In some of the term plans, the insurance provider pays the future premiums in the case of permanent or total disability. Consequently, the policyholder’s life insurance cover continues even if s/he is not able to make payment of the premiums.
On the demise of the life assured during the tenure of the policy, the nominee/ beneficiary of the policy receives the total death benefit chosen at the time of commencement. Depending on the type of term insurance plan, the death benefit may stay the same over the whole tenure of the plan (standard term Plan), decrease (decreasing term Plan) or increase (increasing term Plan). The insurers provide various options of payment for the term insurance plan. These include a lump sum payment, lump-sum payment plus an annuity that may be monthly, quarterly or yearly, or simply annuities that are spread over the agreed number of years.

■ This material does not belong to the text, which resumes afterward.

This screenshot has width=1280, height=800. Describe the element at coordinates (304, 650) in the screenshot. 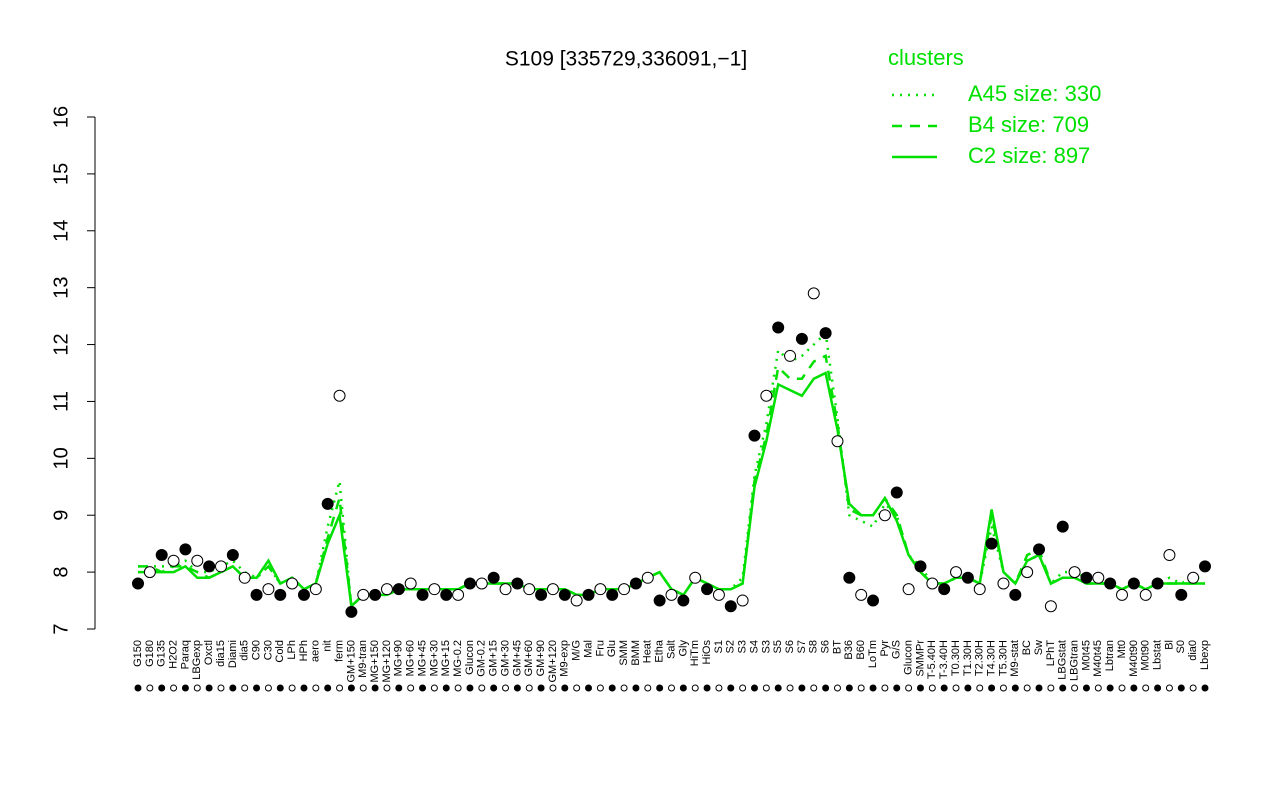

I see `x-tick-label: HPh` at that location.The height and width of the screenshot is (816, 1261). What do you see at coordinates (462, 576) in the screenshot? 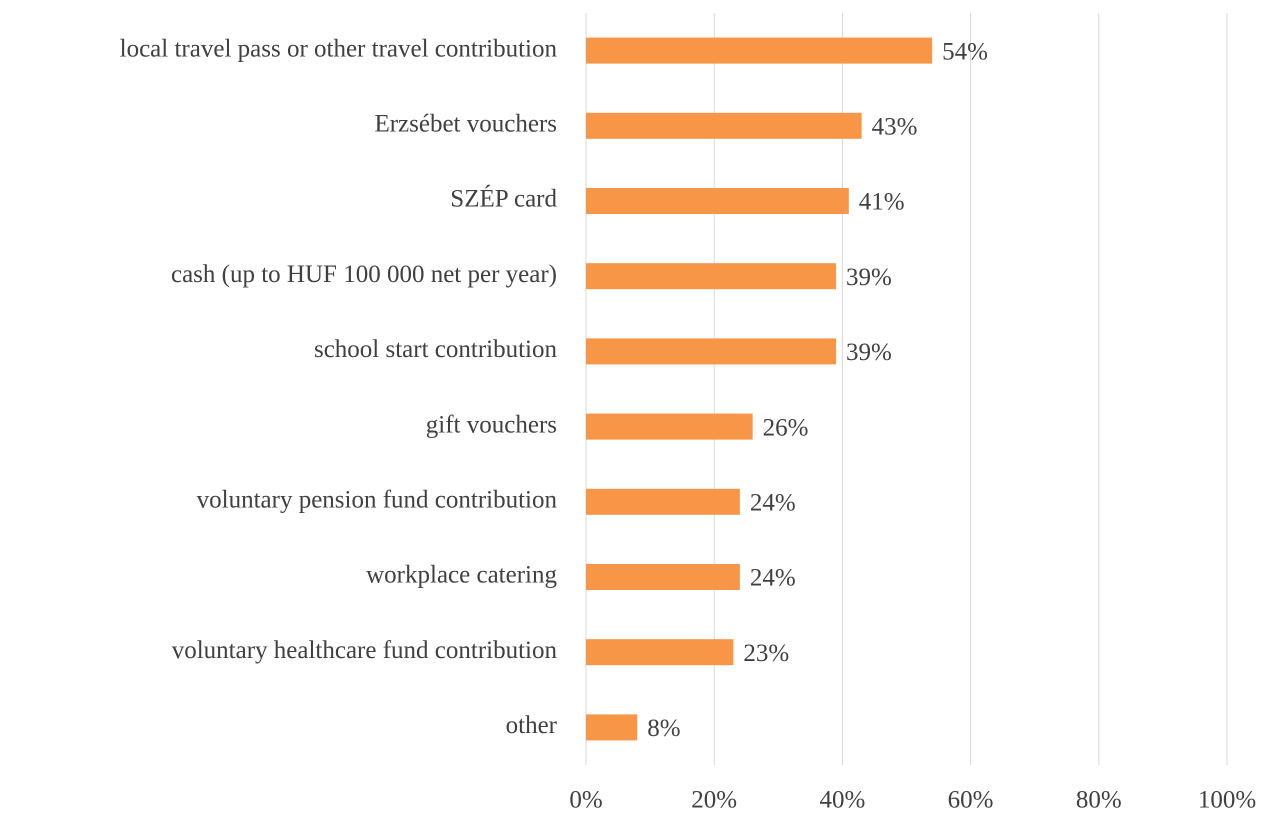
I see `category-label: workplace catering` at bounding box center [462, 576]. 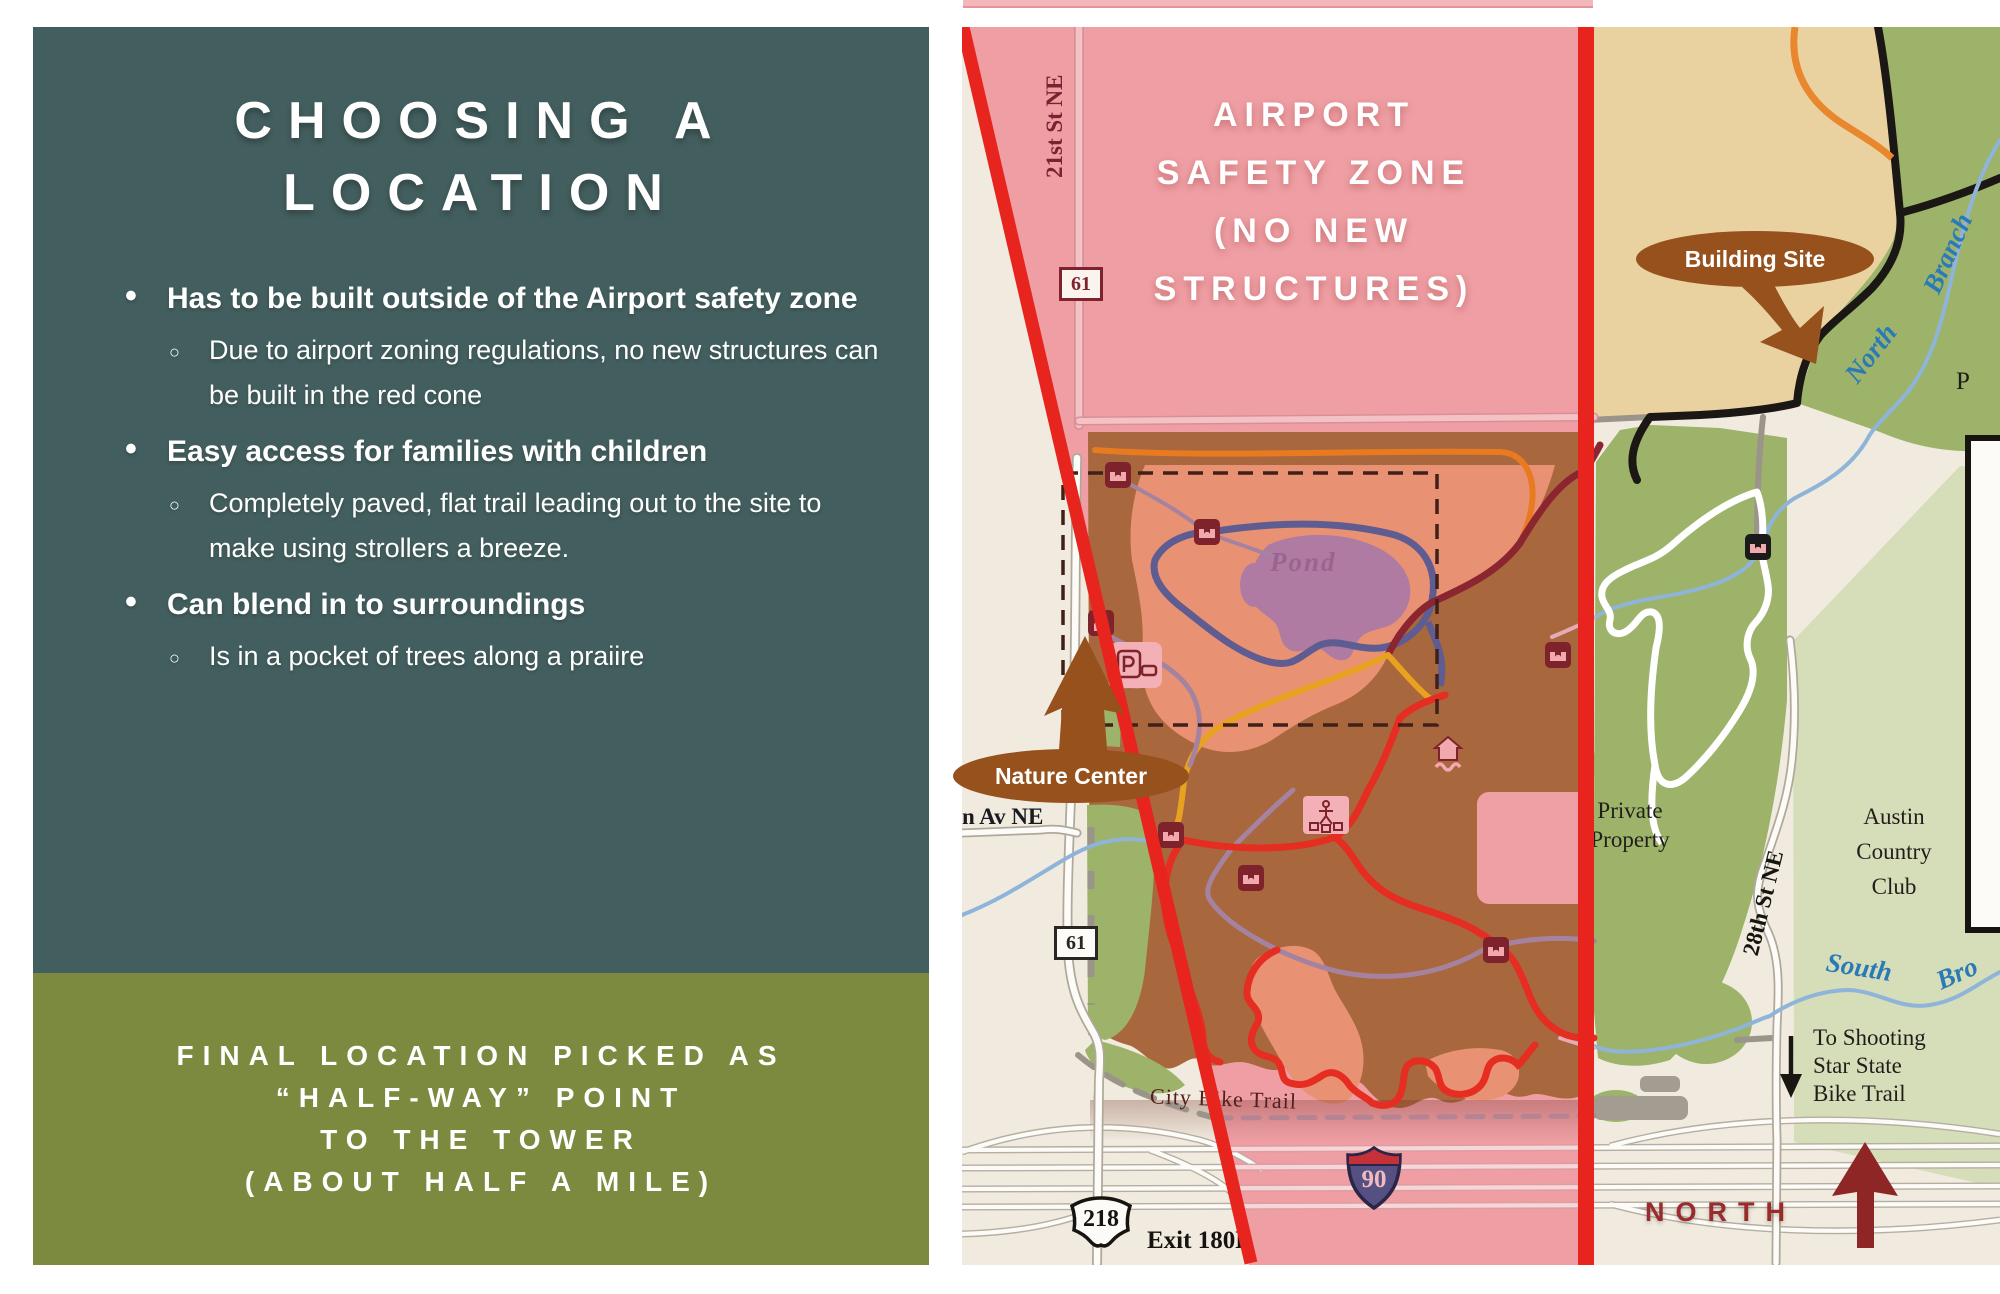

Term insurance plans don't come with any survival or maturity benefits. If one wants maturity benefits, then a TROP (Term Return of Premium) plan is suggested.
Survival benefit is the amount a policyholder receives at the end of a policy term. In case, you survive till the end of your policy and the policy is active, it will take care of your financial needs by offering survival benefits.
With your Life Insurance plan, you may opt for additional coverage or riders like Accidental Death Benefit, Disability rider, Income benefit rider, Critical Illness rider, etc. to give you added protection along with your base policy.
An additional death benefit is paid to your nominee apart from the base policy payout. The nominated beneficiary/ nominee can receive term rider sum assured if you have taken this rider to your base policy.
An additional death benefit is paid to your nominee apart from the base policy payout. The nominated beneficiary/ nominee can receive term rider sum assured if you have taken this rider to your base policy.
There are severe illnesses which disable an individual temporarily or permanently resulting in loss of earnings. The treatment cost of such illnesses is massive due to medical cost inflation. You can choose a critical illness rider to take care of the medical cost involved in such illnesses like Heart attack, Cancer, Paralysis, Coronary artery bypass surgery, Major organ transplant and many more.
As the name suggests, the future premiums are waived off in the events like death or disability of the insured or policyholder as per the policy contract. The policy continues to survive till the end with the waiver of future premiums.
Life Insurance benefits are usually given to the nominee/s as a one-time lump sum, and income benefit rider allows your nominee to receive the policy benefits in installments as a regular income. This rider allows you to regulate the dispersal plan of policy proceeds that suits best for your family in your absence.
Disability rider replaces your income for the specified tenure in the event of permanent or temporary total or partial disability due to an accident. The payout varies with the kind of disability occurred and also basis the insurer’s rider conditions. In case of total disability, the payout is the full sum assured whereas, in case of partial disability, the payout is the partial sum assured.
First Process is intimation to the insurance co.